--- Begin Extracted information ---

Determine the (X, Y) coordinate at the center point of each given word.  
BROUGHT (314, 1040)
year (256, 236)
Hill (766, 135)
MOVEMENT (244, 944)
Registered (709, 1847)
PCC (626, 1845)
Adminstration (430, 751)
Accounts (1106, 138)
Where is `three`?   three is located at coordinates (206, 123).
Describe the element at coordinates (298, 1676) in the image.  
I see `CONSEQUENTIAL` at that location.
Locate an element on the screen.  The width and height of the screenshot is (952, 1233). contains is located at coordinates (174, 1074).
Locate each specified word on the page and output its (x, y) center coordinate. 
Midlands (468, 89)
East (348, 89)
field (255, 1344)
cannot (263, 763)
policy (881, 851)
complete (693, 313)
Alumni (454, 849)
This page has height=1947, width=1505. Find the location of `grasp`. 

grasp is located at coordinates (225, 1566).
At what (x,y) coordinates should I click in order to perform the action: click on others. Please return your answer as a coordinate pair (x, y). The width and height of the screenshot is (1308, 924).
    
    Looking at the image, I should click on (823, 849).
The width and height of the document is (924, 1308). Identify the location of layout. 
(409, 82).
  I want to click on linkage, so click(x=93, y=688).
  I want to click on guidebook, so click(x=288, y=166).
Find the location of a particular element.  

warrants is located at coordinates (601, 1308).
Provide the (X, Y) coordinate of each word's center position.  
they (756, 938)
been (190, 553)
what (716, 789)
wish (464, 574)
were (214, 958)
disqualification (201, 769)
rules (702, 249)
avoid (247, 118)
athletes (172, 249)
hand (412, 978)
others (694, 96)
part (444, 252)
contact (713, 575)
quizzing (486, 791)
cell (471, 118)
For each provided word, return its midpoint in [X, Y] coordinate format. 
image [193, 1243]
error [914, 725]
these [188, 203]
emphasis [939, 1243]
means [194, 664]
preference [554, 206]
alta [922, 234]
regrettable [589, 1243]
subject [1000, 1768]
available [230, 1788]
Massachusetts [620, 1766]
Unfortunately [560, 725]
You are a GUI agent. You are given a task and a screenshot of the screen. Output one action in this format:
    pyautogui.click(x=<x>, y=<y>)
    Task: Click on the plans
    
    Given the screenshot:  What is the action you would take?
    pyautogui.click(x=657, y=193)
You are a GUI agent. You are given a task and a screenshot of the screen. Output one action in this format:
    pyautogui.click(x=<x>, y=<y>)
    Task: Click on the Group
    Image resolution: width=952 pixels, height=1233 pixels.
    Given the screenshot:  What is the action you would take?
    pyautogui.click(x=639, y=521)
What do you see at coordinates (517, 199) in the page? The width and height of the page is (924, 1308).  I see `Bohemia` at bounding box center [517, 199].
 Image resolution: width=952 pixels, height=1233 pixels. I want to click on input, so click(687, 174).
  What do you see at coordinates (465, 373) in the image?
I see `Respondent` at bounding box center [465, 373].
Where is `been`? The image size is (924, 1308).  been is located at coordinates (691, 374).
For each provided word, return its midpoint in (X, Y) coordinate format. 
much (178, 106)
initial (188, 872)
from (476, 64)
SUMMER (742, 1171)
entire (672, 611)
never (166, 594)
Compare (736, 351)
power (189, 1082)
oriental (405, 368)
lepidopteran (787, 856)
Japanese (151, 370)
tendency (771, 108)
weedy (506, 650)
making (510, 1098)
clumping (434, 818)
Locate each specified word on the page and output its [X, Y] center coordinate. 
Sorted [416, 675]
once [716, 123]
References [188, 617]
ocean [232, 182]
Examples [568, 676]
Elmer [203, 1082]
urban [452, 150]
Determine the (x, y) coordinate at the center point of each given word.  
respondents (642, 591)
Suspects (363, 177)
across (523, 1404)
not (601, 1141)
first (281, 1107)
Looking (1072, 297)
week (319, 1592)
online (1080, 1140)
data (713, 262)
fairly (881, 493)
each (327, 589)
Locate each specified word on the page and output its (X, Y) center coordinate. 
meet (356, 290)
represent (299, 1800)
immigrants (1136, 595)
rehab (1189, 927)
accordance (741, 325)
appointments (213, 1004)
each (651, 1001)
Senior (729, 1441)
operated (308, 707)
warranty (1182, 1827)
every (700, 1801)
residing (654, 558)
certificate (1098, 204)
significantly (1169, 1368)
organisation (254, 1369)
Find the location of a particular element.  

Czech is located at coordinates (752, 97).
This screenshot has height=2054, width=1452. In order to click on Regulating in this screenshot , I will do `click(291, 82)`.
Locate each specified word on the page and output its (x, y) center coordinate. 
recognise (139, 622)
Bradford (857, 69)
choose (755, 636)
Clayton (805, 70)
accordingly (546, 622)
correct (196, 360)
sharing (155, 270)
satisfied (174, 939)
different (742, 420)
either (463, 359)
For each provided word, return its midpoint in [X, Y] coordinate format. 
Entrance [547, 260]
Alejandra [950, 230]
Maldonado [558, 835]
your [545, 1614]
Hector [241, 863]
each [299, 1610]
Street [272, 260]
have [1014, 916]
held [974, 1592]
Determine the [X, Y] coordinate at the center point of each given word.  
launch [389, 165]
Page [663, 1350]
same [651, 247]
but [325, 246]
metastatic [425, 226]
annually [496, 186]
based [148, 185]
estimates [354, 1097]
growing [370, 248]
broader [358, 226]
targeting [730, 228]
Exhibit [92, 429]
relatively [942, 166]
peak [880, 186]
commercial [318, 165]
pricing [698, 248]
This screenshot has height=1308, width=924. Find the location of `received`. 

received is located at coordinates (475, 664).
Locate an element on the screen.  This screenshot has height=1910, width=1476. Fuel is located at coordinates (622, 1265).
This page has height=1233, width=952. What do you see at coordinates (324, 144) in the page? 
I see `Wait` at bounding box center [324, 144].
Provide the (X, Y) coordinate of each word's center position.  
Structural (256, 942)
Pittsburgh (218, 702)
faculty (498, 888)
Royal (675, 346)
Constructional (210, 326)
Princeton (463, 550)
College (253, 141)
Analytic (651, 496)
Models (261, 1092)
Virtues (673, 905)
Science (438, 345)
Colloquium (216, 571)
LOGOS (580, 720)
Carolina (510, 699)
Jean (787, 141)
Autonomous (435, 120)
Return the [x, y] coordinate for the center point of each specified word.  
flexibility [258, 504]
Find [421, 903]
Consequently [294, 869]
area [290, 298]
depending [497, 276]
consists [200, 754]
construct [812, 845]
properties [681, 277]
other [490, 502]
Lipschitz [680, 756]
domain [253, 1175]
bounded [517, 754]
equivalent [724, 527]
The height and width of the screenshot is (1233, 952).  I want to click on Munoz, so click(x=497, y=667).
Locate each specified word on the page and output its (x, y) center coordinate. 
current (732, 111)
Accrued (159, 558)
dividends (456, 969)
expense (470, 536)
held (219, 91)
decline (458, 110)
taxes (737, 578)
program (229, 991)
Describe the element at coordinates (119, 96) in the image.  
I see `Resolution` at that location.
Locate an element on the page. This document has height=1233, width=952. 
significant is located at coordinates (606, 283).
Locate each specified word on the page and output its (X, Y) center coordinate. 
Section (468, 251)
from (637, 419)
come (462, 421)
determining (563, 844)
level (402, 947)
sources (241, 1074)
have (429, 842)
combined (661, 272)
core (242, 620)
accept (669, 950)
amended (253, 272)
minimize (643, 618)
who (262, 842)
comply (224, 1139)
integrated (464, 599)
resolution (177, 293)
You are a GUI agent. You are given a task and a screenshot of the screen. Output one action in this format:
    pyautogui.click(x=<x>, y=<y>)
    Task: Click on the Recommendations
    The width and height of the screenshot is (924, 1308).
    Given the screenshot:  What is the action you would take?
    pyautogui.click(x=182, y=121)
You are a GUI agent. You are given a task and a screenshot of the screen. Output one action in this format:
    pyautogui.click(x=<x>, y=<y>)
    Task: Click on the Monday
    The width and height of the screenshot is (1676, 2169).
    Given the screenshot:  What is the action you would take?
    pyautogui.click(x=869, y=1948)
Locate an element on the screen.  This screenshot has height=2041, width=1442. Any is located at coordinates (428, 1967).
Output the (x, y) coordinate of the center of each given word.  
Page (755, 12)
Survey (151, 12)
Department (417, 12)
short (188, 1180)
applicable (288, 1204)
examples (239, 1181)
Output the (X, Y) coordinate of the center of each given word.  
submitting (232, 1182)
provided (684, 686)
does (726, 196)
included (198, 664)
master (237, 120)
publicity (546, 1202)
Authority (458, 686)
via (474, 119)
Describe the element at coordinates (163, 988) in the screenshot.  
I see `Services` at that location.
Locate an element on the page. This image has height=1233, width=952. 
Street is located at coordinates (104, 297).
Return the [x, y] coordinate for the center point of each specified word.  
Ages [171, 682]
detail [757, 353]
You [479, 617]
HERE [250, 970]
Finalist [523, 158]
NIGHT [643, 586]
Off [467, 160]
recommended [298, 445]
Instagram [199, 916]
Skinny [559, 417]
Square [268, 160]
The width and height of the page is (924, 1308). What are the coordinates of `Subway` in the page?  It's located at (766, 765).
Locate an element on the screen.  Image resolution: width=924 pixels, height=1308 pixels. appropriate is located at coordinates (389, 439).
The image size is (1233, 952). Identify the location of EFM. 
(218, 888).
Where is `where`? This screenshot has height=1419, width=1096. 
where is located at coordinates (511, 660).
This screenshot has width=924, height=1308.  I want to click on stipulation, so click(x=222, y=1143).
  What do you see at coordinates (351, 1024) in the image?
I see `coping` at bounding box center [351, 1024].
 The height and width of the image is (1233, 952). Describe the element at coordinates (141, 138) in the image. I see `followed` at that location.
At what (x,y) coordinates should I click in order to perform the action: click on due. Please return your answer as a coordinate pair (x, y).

--- End Extracted information ---

__Directions for this task__. Write out the material word for word, starting at the line that contains "Page [663, 1350]" and ending at the line that contains "coordinates (622, 1265).", with both of those lines included.

__Response__.
Page [663, 1350]
same [651, 247]
but [325, 246]
metastatic [425, 226]
annually [496, 186]
based [148, 185]
estimates [354, 1097]
growing [370, 248]
broader [358, 226]
targeting [730, 228]
Exhibit [92, 429]
relatively [942, 166]
peak [880, 186]
commercial [318, 165]
pricing [698, 248]
This screenshot has height=1308, width=924. Find the location of `received`. 

received is located at coordinates (475, 664).
Locate an element on the screen.  This screenshot has height=1910, width=1476. Fuel is located at coordinates (622, 1265).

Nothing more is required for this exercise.